Paper Number
PO125
Session
Poster Session
Title
Rheology-guided direct-write printing of carbon nanotube structures
Presentation Date and Time
October 23, 2019 (Wednesday) 6:30
Track / Room
Poster Session / Ballroom C on 4th floor
Authors
- Owens, Crystal E. (Massachusetts Institute of Technology)
- McKinley, Gareth H. (Massachusetts Institute of Technology, Department of Mechanical Engineering)
- Hart, Anastasios J. (Massachusetts Institute of Technology)
Author and Affiliation Lines
Crystal E. Owens, Gareth H. McKinley, and Anastasios J. Hart
Department of Mechanical Engineering, Massachusetts Institute of Technology, Cambridge, MA
Speaker / Presenter
Owens, Crystal E.
Text of Abstract
The bulk properties of components fabricated by direct-write 3D printing are governed by the key characteristics of the original ink in combination with structure imposed by the printing process. Nanomaterials can provide novel properties not exhibited in bulk materials, and provide a route to functional inks that, for instance, can enable 3D printing of electronic and sensing components. In particular, carbon nanotubes (CNTs) have been measured to have outstanding electrical conductivity and current carrying capacity. Here, we present the development and direct-write printing of aqueous CNT inks in the interest of establishing novel manufacturing methods for printed electronics.
CNTs at high concentrations (>0.5%wt) entangle and act rheologically as thixo-elasto-viscoplastic materials. As CNTs behave as rigid rods in solution, strong shear and extensional flow have been shown to create flow-induced alignment. Due to strong shape anisotropy, the axial alignment of component CNTs is known to systematically affect ultimate strength and electrical conductivity of macroscopic CNT objects.

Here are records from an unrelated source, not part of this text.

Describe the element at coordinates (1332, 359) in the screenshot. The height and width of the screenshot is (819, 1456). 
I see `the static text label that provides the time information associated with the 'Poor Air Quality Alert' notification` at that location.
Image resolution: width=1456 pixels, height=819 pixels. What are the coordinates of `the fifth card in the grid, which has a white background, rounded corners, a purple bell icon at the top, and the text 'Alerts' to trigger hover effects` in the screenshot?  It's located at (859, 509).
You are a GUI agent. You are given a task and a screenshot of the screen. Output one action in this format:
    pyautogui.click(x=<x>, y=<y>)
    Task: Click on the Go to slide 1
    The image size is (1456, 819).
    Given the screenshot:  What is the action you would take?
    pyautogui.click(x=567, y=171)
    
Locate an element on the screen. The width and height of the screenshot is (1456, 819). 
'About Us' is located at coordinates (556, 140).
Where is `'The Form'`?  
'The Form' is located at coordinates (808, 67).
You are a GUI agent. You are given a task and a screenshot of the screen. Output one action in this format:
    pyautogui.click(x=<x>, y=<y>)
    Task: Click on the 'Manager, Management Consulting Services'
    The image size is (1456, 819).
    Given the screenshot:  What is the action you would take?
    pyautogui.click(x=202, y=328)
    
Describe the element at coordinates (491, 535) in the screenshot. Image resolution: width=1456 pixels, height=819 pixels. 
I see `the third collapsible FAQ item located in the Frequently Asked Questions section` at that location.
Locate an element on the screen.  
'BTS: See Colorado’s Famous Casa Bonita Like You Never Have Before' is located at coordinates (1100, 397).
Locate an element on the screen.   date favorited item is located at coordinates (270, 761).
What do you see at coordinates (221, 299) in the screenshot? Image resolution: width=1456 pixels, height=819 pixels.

We print by dispensing CNT ink from a needle onto a motorized substrate, optionally extruding beneath a coagulating liquid that precipitates the CNTs, rapidly locking flow-oriented CNT structures in place. By tailoring the flow kinematics during our printing process, we enforce external control over the development of the microstructure, thus directing the final properties. We describe the effect of solution concentration on the rheology of single-walled CNTs dispersed in water, and explore the impact of shear-driven and extension-driven alignment on morphology and final properties of printed structures. We report the influence of processing parameters such as the rate of elongation, nozzle height, and shear rates on the feature resolution and conductivity of extruded features, and suggest relationships that connect rheological properties of the ink to printability of controllable and fine features.